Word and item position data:
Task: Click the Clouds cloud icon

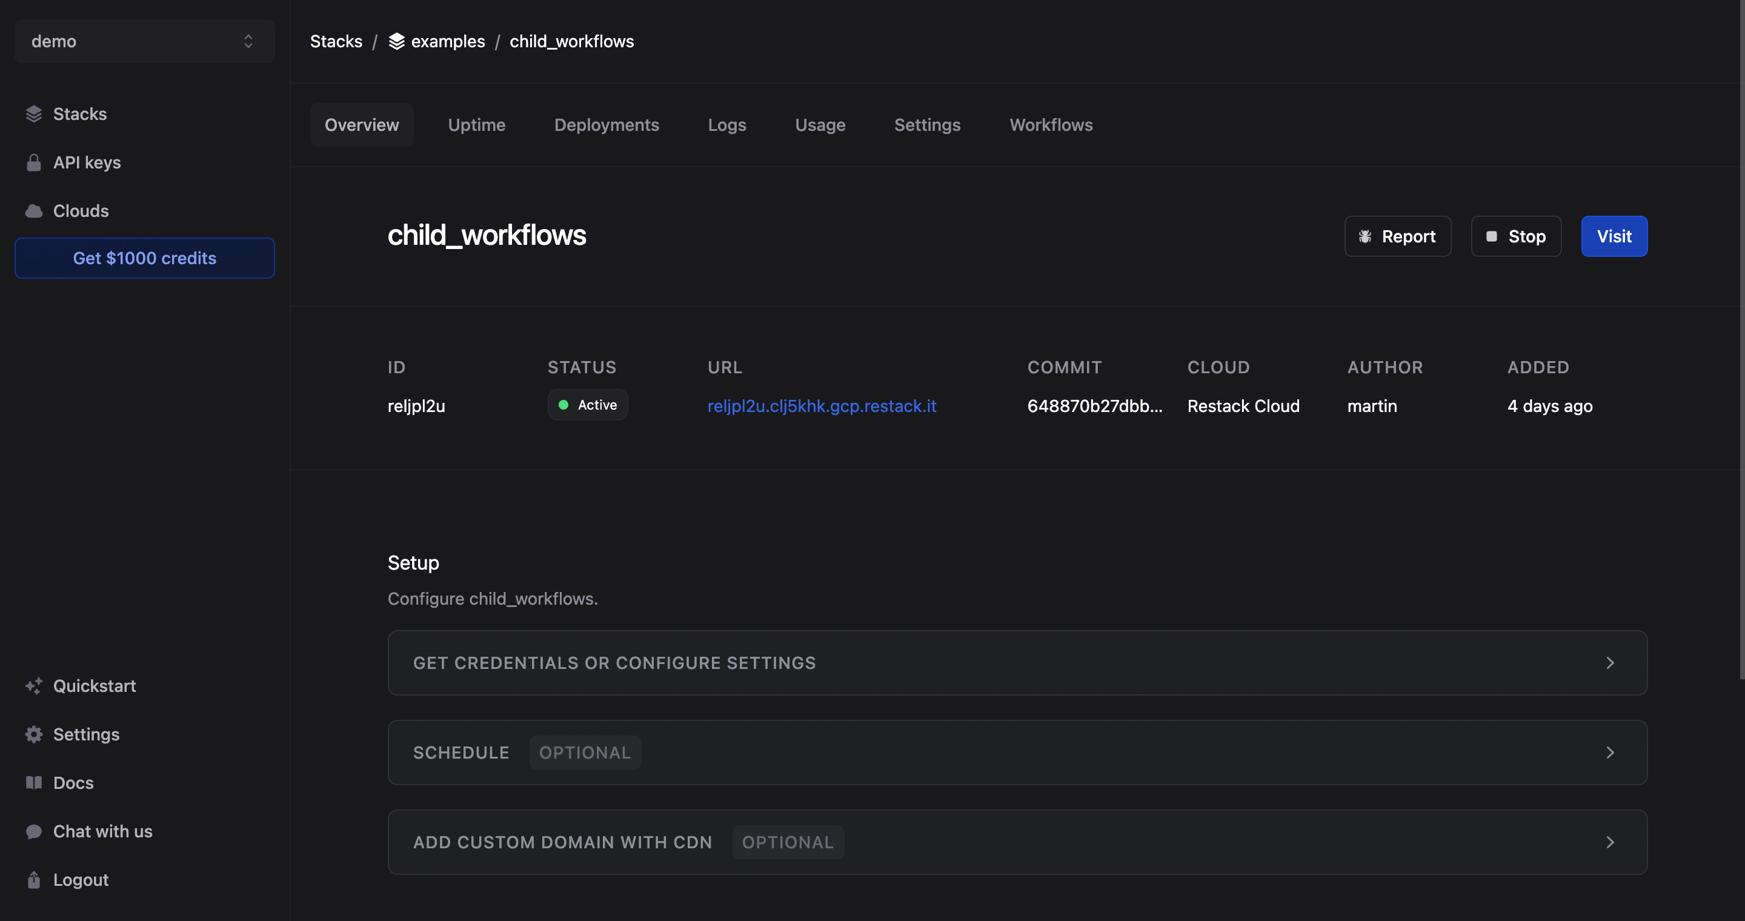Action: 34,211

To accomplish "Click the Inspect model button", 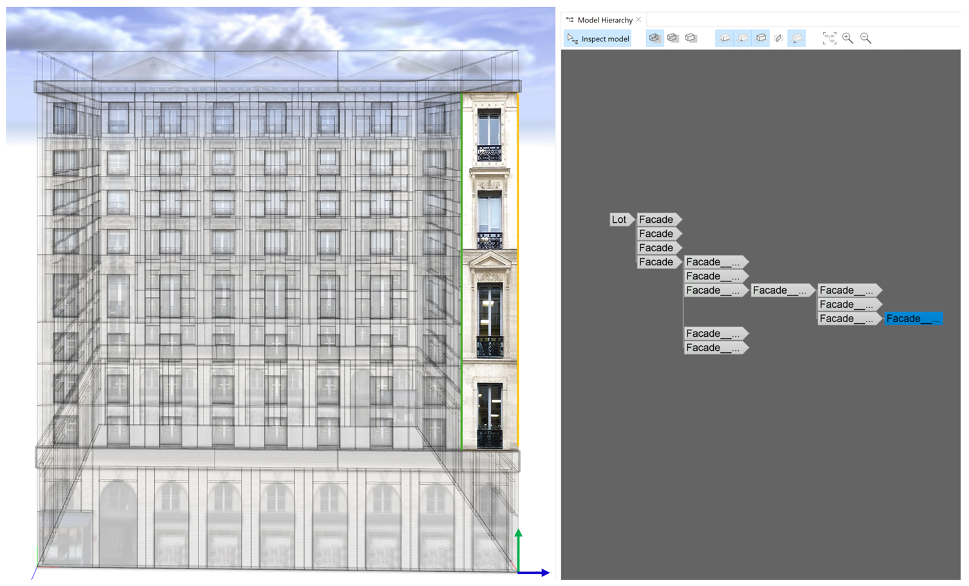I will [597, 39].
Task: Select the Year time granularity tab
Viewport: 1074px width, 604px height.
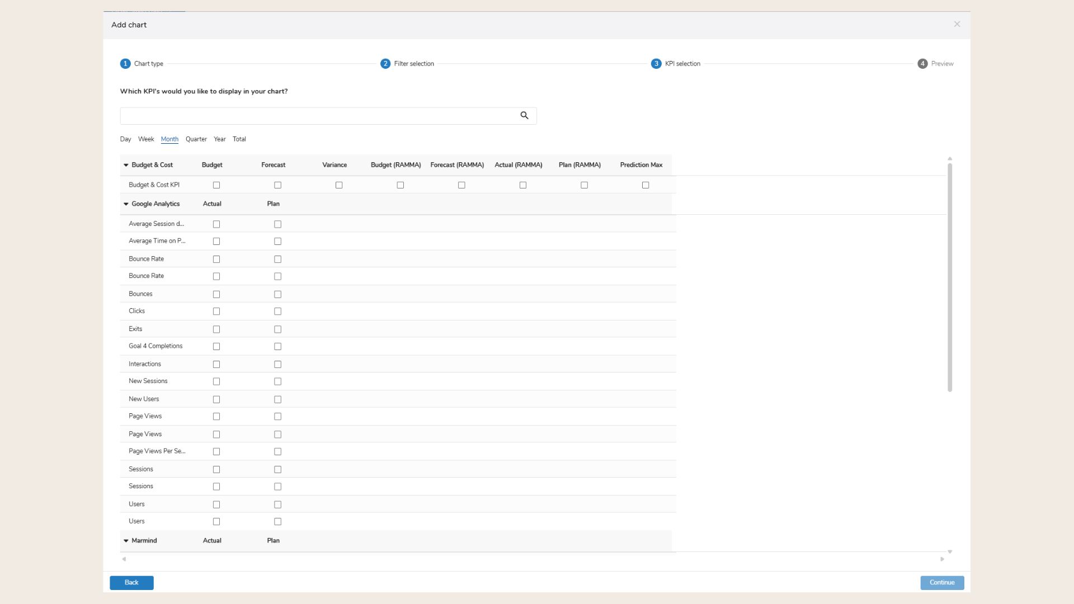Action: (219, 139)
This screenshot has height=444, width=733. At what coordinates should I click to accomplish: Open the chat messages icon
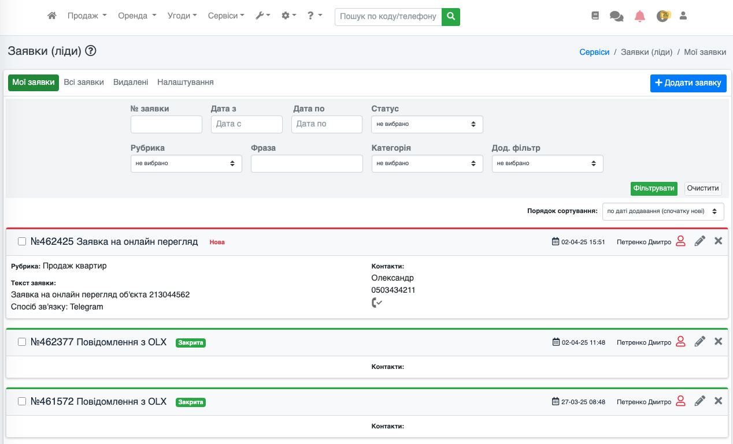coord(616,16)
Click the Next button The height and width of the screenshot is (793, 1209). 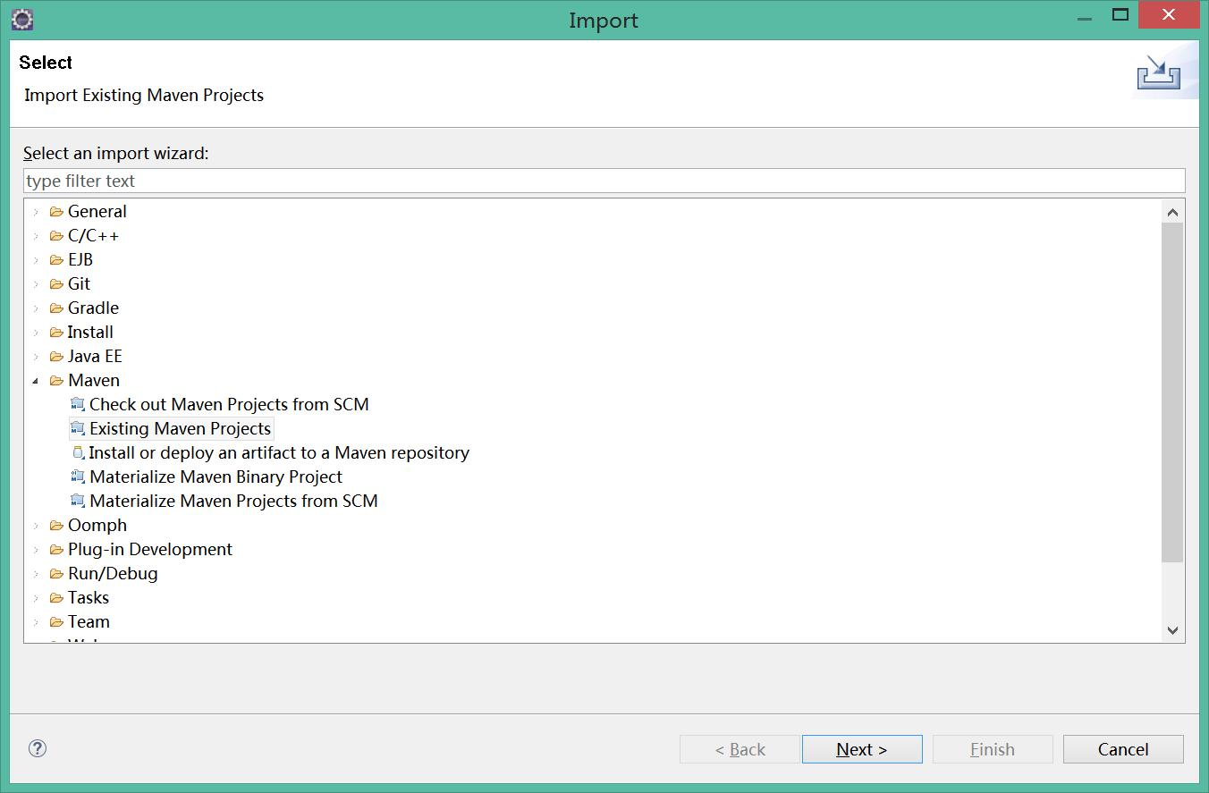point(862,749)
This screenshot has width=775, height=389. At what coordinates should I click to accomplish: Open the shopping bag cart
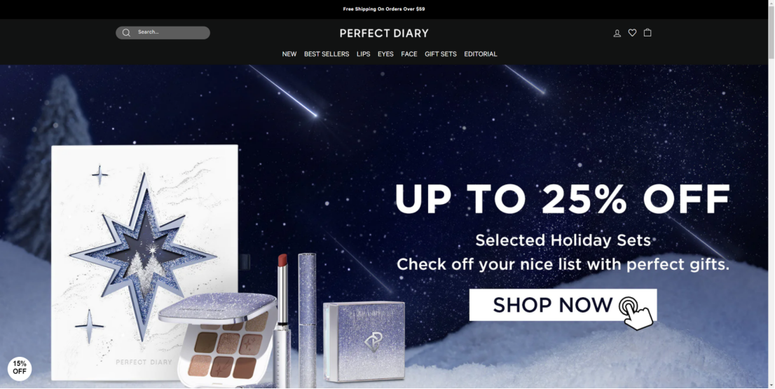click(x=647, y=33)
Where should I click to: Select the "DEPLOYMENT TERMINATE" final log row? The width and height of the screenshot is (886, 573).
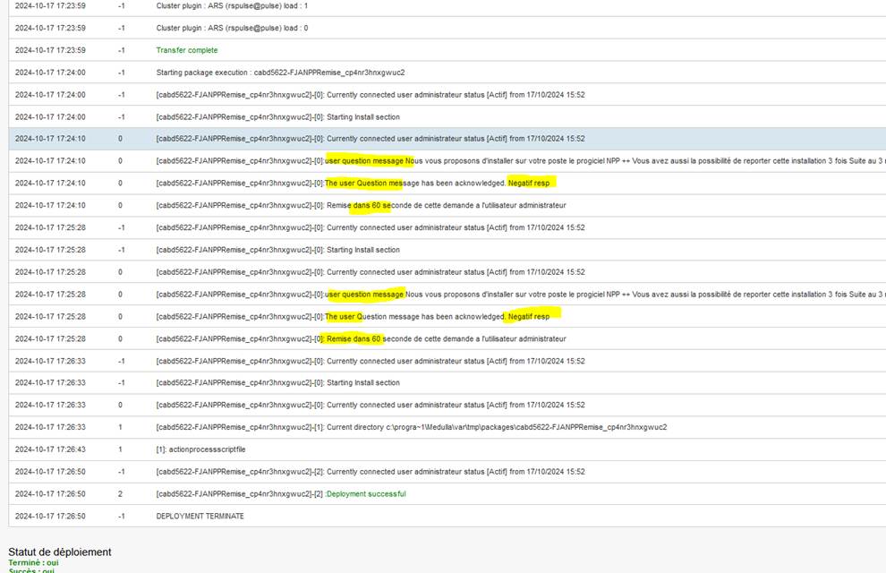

What you need to do -> How many lines of the material above contain the word "Select"? Tally them and give only the number.

Answer to this problem -> 2